In Shange’s choreopoem, the stage is for women and women only. She trusts the power of women vocalizing their own experiences, particularly as they relate to violence. Shange wrote of her need to create For Colored Girls: "I felt the urgency of the moment to tell the long-untold stories of women." But the rape and abuse narratives in Perry’s film prioritize men’s experiences. One of the most upsetting scenes of Perry’s film occurs when Anika Noni Rose’s character Yasmine, a dancer and carefree spirit, is brutally date-raped. The scene is cut with images of Jackson’s Jo watching an operatic performance of La Donna In Viola ("the lady in purple"—an allusion to one of the characters in the original choreopoem). During the performance, Jo’s husband, Carl, covertly exchanges looks of desire with another male patron. The interplay between Yasmine’s rape and Carl’s flirtation foregrounds male perpetrations of violence and desire in a text that was deliberate in privileging black women’s uncompromising expressions of both desire and violence.
Perry also inserts often brutal male characters during crucial moments in female characters’ expression of angst or pain in a way that is heavy-handed and antithetical to the original text.

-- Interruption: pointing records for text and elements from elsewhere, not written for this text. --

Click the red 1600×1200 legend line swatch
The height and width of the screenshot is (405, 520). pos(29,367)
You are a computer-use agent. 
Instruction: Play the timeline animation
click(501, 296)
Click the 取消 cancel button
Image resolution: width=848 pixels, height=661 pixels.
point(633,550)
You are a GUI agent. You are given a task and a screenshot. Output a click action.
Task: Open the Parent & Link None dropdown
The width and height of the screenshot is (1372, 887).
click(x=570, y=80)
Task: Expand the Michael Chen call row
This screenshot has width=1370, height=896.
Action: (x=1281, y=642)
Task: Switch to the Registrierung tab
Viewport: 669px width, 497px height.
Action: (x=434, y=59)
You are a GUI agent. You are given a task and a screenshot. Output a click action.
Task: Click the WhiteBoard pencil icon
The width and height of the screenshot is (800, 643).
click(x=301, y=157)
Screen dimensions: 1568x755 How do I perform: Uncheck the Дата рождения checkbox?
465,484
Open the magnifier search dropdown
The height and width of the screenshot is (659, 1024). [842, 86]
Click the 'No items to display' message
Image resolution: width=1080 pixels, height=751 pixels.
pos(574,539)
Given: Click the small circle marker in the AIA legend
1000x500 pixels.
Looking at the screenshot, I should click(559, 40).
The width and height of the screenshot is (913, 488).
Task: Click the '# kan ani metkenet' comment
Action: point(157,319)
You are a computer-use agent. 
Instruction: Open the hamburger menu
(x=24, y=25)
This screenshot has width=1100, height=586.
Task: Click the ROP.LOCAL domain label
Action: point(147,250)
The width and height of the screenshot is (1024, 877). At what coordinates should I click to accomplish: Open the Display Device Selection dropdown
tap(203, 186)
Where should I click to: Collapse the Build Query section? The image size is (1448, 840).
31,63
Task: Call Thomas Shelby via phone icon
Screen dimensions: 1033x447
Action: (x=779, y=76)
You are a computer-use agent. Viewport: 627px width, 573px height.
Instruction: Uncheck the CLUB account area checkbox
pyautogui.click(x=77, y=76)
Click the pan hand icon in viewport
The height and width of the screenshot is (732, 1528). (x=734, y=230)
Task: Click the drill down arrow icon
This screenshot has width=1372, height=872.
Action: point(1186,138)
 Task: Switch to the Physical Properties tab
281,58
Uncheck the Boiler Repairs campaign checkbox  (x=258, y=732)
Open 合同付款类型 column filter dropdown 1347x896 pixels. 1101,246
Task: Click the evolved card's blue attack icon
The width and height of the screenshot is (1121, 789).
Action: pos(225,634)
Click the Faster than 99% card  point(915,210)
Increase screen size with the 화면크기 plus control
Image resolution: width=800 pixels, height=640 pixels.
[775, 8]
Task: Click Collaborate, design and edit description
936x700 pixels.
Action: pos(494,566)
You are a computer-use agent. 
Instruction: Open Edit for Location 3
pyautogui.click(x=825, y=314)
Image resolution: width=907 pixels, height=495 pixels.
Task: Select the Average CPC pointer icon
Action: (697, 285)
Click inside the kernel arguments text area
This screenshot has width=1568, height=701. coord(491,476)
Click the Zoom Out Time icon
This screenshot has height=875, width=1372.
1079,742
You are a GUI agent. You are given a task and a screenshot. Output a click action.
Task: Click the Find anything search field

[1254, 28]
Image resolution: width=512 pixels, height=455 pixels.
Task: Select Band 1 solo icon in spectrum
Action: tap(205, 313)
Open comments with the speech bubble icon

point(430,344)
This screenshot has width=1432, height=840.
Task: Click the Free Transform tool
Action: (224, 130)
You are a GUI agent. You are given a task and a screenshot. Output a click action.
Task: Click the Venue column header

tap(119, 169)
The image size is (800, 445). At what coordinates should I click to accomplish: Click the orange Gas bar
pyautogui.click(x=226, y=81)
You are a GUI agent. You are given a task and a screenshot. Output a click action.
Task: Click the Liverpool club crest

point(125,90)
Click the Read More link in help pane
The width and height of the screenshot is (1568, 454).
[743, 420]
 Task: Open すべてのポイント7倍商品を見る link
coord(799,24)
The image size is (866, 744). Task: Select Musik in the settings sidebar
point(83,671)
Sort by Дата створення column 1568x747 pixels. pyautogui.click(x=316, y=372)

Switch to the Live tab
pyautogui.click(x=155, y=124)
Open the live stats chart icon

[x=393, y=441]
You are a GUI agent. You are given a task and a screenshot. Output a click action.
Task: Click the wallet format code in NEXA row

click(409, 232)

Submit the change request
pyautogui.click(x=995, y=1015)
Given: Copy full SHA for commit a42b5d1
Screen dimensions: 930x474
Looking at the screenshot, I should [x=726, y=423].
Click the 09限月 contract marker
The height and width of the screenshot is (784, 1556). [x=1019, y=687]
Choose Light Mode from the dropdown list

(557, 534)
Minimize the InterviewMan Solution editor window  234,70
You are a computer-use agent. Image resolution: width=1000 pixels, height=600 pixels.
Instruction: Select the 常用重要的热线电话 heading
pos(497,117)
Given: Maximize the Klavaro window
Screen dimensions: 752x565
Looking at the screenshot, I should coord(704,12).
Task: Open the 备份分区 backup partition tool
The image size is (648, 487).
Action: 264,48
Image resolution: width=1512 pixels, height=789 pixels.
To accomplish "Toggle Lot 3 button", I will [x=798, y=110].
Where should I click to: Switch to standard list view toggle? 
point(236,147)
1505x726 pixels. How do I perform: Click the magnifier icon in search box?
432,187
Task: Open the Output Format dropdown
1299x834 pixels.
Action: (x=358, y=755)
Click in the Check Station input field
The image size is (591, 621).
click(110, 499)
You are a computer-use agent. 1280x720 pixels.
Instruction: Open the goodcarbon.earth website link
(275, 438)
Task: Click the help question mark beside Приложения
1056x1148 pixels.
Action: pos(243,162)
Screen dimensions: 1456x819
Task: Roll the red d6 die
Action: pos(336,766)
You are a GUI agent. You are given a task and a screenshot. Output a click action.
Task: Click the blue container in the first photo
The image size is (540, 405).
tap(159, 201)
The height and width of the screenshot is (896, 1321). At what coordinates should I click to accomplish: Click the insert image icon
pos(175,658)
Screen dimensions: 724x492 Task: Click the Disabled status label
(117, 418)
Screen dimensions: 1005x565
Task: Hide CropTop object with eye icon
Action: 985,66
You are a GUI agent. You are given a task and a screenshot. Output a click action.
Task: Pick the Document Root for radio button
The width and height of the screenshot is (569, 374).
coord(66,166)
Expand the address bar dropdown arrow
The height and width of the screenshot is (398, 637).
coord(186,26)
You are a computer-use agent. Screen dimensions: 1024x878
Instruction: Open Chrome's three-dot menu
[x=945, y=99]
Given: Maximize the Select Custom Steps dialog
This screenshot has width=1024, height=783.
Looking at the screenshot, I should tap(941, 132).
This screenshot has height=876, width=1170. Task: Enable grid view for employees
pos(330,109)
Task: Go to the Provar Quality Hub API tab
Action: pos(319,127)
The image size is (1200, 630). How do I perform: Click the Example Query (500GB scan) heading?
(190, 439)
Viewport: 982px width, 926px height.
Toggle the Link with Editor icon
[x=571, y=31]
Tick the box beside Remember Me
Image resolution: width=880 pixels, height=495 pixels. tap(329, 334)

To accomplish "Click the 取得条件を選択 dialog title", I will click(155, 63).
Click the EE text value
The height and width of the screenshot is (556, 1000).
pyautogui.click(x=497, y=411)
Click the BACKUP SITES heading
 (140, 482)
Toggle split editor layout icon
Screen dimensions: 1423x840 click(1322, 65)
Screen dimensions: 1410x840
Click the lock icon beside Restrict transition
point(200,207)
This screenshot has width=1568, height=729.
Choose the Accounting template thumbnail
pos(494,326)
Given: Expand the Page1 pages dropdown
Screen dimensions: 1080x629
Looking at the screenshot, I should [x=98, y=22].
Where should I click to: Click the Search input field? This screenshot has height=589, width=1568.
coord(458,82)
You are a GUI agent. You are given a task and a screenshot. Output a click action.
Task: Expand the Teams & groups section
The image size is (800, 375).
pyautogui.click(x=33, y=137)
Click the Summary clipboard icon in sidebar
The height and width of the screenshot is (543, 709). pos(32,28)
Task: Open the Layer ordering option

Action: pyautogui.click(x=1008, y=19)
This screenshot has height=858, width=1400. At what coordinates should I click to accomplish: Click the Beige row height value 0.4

Men drive the action and the confessionals in the film, particularly in the case of Crystal, played by Kimberly Elise, a woman battered by the father of her children, Beau Willie. In one of his rages, Beau Willie drops the children from their apartment window, killing them. This scene is taken from one of the confessionals of the choreopoem’s lady in red. The lady in red is a powerful author of this tale in the play, moving, acting and reacting to the depth of such pain, but in the film version, Crystal becomes a passive receptacle of Beau Willie’s rage, and all of her actions are in response to his. The play intends to let women own trauma confessionals, but Perry’s male gaze is written all over these stories.
The brightest light of Perry’s production is the remarkable performances; Anika Noni Rose and Loretta Devine in particular have magical moments. As the film ends, the women stand in line, holding each other, wrapped in the weight of their own traumas, a powerful reminder of the number of beautiful, talented black actresses that have yet to find steady employment in Hollywood and independent film, theater and television. Seeing all of these actresses together reminded me that Hollywood is neglecting a powerful resource—black women.
But seeing extraordinary black actresses together is not enough. Perry’s most significant failure is understanding that while black women writers like Shange write about the traumas and hate that black women must constantly negotiate, they also speak to joy, solidarity, and the beauty of blackness. Shange published For Colored Girls during a time when some of the best of black feminist literature, written by luminaries such as Toni Morrison, Toni Cade Bambara, Sonia Sanchez and Alice Walker, was being published; these authors, too, were able to express desire and violence simultaneously. Each time I read Shange’s text or see it performed publically, I’ve always walked away triumphant, in awe. After seeing Perry’s film, I walked away feeling nothing but sadness.
To hear Perry tell it, black women are forever in flux amidst hate. But Shange’s For Colored Girls grapples with much more than the weight of trauma, injustice and abuse inflicted upon the black female body, the black female spirit. It also revels in the joys of being a black woman—the delights of sisterhood, the majesty of black beauty and the ecstasy of love reciprocated and good sex. Perry’s filmmaking doesn’t rise to meet the challenge. Some literary and theatrical works are so deeply moving that they belong not only to the author, but to the readers who love the work. For Colored Girls also belongs to black women.